O pai não acreditava no que cantava. Não lhe vinha à mente uma única canção que não fosse trágica. A mãe já estava parada na porta com olhar de reprovação. O menino engasgava com o choro.

O pai agachou-se no chão próximo ao filho, pôs a mão no seu rosto e disse em tom melodioso:

Dorme, meu filho
Não há o que temer
Papai e mamãe te amam
Nada vai te acontecer

Era o que precisava ouvir. Silenciou e fechou os olhos aliviado. O pai pegou a mãe pela mão e foram para a cama, triunfantes.

22, janeiro, 2008 at 9:00 am Deixe um comentário

Dezoito Onças

A bicharada está agitada. Hoje é um dia importante que vai mudar o destino de duas das onças do zoológico. Ninguém mais aguenta essa situação. Com a mata pegando fogo em tudo quanto é lugar, a gente acaba tendo que se aproximar dos vilarejos e daí, já viu, acabamos sendo pegos. Foi-se o tempo em que os humanos tinham medo de nós. Ou melhor, ainda têm, mas inventaram umas traquitanas difíceis de escapar. Acabamos parando nessas jaulas. Não é de todo ruim, é verdade, comida à vontade, ausência de perigos, vida tranqüila, mas a superpopulação começou a incomodar.
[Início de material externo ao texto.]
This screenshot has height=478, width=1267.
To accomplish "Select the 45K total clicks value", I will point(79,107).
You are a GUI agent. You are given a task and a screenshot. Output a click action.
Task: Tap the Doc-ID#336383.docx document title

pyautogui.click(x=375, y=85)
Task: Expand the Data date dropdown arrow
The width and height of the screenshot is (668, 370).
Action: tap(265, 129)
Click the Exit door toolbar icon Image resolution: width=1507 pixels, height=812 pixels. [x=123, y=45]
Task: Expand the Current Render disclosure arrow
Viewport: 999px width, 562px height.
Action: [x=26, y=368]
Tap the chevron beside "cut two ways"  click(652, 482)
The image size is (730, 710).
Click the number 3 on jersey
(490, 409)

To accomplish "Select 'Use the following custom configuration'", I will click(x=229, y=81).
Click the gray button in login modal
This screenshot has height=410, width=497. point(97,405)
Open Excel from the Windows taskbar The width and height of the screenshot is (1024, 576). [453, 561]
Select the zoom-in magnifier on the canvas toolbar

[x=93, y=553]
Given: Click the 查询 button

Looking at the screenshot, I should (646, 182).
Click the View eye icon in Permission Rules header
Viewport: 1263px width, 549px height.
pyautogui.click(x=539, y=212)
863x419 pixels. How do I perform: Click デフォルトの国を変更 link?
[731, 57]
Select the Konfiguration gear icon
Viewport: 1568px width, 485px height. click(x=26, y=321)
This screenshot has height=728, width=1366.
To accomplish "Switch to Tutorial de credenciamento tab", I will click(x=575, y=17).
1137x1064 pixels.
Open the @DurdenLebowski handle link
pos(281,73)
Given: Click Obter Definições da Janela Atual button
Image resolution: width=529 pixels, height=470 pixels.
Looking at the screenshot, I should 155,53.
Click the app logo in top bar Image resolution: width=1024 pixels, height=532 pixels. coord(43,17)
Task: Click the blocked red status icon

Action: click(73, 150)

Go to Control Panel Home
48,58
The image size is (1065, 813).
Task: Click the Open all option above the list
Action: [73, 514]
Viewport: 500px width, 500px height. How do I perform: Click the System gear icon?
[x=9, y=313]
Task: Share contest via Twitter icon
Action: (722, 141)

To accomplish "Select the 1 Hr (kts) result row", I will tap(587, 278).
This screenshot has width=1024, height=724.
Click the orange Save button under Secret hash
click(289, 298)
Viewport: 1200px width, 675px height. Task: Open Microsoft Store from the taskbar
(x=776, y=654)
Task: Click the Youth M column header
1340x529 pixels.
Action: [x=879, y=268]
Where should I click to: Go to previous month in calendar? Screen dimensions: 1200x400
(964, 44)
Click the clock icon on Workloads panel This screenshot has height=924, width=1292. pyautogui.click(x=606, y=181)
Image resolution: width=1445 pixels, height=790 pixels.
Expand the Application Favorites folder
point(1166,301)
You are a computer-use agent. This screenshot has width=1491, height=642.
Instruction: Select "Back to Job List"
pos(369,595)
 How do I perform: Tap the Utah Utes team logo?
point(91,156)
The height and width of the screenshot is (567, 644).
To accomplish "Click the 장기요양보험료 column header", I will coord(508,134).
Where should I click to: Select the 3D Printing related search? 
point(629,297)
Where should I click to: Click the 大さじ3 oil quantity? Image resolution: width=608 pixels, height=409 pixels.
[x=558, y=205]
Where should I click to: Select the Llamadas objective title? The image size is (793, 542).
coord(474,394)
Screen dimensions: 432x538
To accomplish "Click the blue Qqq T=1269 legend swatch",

Quando cheguei eram apenas eu e mais três onças pintadas. Pessoal gente boa, receptivos. Mas isso foi há alguns anos. Hoje somos dezoito. Dezoito! O espaço ficou pequeno. Correr ficou difícil, nadar no tanque nem se fala. A turma fica espalhada pelos cantos, dormindo a maior parte do dia. Tem até revezamento para se espichar na toca.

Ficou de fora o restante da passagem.